|
|
|
|
|
by crazygringo
950 days ago
|
|
It's not about debuggability, prompt injection is an inherent risk in current LLM architectures. It's like a coding language where strings don't have quotes, and it's up to the compiler to guess whether something is code or data. We have to hope there's going to be an architectural breakthrough in the next couple/few years that creates a way to separate out instructions (prompts) and "data", i.e. the main conversation. E.g. input that relies on two sets of tokens (prompt tokens and data tokens) that can never be mixed or confused with each other. Obviously we don't know how to do this yet and it will require a major architectural advance to be able to train and operate at two levels like that, but we have to hope that somebody figures it out. There's no fundamental reason to think it's impossible. It doesn't fit into the current paradigm of a single sequence of tokens, but that's why paradigms evolve. |
|
One issue is it's very hard to draw the distinction between instructions and data. Are a neural net’s weights instructions? (They're definitely data.) They are not literally executed by the CPU, but in a NN of sufficient complexity (say, in a self driving car, which both perceives and acts), they do control the NN’s actions. An analogous and far more thorny question would be whether our brain state is instruction or data. At any moment in time our brain state (the locations of neurons, nutrients, molecules, whatever) is entirely data, yet that data is realized, through the laws of physics/chemistry, as instructions that guide our bodies’ operation. Those laws are too granular to be instructions per se (they're equivalent to wiring in a CPU). So the data is the instruction.
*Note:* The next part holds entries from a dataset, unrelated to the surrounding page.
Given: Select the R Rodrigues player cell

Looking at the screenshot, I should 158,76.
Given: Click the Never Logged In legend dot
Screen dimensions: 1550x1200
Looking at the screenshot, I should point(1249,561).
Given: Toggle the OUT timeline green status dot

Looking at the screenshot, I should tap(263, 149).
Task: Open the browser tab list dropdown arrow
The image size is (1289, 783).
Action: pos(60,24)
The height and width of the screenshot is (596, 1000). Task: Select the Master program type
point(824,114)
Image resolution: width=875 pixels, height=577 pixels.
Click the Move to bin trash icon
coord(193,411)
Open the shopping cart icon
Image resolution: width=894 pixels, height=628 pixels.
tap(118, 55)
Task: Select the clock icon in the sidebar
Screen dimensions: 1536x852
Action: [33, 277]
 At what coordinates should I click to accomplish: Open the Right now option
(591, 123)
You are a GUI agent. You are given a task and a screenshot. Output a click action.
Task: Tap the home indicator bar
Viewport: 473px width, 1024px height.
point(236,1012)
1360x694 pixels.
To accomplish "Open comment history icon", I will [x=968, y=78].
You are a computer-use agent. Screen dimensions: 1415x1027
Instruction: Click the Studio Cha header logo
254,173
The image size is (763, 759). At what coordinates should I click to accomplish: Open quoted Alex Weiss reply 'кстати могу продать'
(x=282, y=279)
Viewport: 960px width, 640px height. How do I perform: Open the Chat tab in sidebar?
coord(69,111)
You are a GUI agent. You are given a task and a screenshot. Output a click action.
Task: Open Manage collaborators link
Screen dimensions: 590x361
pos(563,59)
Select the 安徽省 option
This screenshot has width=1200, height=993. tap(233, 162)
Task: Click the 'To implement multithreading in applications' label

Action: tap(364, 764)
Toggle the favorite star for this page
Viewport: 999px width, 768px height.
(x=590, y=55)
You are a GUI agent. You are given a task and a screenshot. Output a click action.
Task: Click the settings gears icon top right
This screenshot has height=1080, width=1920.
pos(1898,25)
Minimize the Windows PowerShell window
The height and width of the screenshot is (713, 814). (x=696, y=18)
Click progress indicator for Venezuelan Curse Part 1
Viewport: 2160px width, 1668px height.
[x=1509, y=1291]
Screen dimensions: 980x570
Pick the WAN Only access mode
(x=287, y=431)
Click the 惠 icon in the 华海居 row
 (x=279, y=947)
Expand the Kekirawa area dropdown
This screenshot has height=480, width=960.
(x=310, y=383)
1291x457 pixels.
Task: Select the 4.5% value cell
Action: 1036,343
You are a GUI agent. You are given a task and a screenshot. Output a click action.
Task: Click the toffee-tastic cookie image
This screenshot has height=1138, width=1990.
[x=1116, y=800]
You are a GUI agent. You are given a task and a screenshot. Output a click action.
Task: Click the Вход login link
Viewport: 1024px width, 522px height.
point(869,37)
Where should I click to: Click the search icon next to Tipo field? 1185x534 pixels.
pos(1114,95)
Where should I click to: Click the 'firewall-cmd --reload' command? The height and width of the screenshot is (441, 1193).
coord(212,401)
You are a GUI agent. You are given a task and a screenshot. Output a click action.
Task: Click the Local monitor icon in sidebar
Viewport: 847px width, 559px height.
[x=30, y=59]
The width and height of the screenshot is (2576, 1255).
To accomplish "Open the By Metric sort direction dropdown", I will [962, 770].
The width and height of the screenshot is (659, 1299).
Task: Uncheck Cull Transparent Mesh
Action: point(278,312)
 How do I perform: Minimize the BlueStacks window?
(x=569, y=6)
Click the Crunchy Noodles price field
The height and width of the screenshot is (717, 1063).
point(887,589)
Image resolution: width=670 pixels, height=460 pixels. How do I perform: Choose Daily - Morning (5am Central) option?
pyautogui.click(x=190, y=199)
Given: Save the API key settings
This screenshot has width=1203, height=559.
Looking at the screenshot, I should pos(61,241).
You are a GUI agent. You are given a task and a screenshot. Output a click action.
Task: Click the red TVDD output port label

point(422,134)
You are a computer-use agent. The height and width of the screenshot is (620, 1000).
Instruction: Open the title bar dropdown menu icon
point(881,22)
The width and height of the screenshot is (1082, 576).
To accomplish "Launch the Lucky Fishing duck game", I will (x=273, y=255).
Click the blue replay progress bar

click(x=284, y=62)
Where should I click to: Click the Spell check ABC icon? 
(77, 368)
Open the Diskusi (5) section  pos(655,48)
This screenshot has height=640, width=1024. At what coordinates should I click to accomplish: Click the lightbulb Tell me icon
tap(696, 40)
I think LLMs are in a similar situation. The data in their weights, when it passes through some matrix multiplications, is instructions on what to emit. And there's the rub. The only way to have an LLM where data and instruction never meet, in my view, is one that doesn't update in response to prompts (and therefore can't carry on a multi prompt conversation). As long as your prompt can make even somewhat persistent changes to the model’s state — its data — it can also change the instructions.